_DATA PROVIDED_

⟨

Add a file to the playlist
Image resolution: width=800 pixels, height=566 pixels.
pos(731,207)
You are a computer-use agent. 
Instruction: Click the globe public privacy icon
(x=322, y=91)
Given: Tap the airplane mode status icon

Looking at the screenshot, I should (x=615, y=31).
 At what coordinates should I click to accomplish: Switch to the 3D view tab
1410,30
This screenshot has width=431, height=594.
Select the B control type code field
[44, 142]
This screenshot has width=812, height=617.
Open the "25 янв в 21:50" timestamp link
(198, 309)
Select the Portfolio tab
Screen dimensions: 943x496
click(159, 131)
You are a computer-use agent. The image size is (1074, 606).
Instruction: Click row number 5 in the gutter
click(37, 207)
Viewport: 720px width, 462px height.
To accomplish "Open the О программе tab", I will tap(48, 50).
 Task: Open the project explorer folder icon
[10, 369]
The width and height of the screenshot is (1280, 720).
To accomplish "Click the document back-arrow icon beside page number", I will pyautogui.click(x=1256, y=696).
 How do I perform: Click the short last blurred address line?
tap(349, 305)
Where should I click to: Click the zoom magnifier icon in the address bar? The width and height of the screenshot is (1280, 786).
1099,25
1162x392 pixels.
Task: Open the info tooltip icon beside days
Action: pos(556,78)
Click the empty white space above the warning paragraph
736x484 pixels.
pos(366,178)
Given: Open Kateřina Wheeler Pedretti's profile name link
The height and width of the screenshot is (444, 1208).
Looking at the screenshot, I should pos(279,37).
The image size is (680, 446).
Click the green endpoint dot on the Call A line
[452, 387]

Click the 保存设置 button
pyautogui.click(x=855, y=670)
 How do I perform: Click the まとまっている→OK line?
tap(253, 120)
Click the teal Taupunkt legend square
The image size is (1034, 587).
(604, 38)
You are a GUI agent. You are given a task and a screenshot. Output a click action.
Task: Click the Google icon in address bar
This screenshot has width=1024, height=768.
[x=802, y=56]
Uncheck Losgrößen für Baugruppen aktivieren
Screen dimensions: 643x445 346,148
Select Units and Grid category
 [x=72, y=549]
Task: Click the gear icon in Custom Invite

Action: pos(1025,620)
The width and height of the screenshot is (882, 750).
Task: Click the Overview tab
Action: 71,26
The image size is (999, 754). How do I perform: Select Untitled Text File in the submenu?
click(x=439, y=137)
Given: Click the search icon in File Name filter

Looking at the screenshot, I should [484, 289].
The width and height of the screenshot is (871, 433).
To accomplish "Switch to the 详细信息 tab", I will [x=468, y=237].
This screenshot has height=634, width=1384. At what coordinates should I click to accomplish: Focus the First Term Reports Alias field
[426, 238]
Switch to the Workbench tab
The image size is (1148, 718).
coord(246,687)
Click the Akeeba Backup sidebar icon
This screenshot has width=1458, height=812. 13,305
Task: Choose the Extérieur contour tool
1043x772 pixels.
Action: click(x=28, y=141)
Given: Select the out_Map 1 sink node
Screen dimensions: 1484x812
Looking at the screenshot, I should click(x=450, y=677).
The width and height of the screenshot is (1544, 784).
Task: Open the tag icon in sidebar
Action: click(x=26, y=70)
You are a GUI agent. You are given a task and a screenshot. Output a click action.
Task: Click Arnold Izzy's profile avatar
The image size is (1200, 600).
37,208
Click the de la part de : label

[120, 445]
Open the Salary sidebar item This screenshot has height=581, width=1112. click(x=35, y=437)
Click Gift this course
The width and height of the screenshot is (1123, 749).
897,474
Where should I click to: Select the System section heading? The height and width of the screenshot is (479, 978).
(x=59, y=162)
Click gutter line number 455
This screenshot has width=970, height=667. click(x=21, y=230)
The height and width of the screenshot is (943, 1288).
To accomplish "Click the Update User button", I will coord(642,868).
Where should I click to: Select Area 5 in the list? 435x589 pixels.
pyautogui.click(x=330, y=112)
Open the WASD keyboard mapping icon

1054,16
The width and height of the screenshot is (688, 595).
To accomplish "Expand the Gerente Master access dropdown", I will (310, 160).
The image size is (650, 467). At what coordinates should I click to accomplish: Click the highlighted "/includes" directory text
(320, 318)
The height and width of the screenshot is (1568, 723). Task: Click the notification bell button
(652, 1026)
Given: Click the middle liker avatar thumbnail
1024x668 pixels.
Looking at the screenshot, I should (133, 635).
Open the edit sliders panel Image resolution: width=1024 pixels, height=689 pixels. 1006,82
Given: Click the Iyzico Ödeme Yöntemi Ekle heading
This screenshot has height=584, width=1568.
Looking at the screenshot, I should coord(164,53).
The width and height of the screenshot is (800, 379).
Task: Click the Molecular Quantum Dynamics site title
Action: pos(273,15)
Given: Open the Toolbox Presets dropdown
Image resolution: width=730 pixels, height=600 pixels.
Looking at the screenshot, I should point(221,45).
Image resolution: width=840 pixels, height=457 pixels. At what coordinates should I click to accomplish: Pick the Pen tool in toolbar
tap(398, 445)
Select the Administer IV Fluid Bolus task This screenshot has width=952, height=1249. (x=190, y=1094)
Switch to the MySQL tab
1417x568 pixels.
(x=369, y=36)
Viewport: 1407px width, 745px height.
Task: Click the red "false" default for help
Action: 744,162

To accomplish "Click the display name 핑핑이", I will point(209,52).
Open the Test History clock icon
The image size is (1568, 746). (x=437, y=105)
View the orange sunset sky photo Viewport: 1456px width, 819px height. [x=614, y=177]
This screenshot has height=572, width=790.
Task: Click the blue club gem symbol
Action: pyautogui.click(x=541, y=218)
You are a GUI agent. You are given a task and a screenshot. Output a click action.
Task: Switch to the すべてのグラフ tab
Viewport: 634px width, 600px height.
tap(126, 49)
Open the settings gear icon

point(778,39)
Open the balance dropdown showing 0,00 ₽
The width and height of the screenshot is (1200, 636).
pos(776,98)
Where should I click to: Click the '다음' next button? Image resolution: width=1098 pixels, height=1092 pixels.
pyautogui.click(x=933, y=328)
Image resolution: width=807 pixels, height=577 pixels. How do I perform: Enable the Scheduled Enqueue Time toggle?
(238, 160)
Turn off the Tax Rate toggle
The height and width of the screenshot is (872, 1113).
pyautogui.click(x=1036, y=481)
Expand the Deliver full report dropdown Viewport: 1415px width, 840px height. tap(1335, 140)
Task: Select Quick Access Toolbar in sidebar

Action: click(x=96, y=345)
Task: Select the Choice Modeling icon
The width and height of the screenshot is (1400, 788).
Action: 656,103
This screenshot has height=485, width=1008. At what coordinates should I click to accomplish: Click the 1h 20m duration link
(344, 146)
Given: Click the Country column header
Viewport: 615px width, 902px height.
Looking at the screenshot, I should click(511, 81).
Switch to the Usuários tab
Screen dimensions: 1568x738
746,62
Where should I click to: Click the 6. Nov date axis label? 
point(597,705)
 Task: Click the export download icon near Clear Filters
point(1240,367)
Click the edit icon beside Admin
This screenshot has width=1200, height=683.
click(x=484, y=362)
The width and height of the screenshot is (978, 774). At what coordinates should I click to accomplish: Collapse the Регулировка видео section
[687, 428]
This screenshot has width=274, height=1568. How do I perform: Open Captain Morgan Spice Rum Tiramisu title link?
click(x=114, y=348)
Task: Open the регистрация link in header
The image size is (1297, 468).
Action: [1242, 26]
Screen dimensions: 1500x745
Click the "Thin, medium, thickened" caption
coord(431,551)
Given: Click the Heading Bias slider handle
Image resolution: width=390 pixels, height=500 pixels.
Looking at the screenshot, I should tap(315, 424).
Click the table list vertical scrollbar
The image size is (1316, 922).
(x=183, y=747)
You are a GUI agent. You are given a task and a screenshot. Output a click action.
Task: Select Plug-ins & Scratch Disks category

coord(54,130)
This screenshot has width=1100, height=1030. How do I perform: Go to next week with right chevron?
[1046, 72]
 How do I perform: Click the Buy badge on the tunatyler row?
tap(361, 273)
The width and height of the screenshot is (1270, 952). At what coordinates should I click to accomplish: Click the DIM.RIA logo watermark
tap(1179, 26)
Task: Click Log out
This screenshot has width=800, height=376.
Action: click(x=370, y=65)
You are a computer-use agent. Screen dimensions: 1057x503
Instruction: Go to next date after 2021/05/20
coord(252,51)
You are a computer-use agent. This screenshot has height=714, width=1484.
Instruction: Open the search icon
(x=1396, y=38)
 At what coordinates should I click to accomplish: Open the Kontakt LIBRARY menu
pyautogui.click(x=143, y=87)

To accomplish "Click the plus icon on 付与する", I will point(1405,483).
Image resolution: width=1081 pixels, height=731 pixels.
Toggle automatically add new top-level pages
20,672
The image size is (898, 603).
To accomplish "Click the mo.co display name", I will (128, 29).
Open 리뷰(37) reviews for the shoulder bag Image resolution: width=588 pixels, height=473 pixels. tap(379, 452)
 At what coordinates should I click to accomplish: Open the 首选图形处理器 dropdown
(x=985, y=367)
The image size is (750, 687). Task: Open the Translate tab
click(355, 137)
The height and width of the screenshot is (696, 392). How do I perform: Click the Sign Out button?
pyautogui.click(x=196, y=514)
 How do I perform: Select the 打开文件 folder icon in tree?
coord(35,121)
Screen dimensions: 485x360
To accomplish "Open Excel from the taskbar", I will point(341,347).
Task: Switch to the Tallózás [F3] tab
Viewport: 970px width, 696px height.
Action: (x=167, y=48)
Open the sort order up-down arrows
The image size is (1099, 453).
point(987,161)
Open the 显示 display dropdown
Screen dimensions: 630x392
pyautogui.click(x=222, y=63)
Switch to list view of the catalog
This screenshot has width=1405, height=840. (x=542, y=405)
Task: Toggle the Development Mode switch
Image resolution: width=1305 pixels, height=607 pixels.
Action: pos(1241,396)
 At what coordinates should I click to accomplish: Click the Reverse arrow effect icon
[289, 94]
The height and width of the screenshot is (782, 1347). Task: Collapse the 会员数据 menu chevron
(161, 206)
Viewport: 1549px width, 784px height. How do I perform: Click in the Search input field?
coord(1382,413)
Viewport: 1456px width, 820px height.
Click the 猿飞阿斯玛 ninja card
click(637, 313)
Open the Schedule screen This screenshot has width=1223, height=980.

⟩

_WHAT TO WORK ON_
Your answer should be one number: the count of lines holding "Expand" in the listing.

_OUTPUT BELOW_
2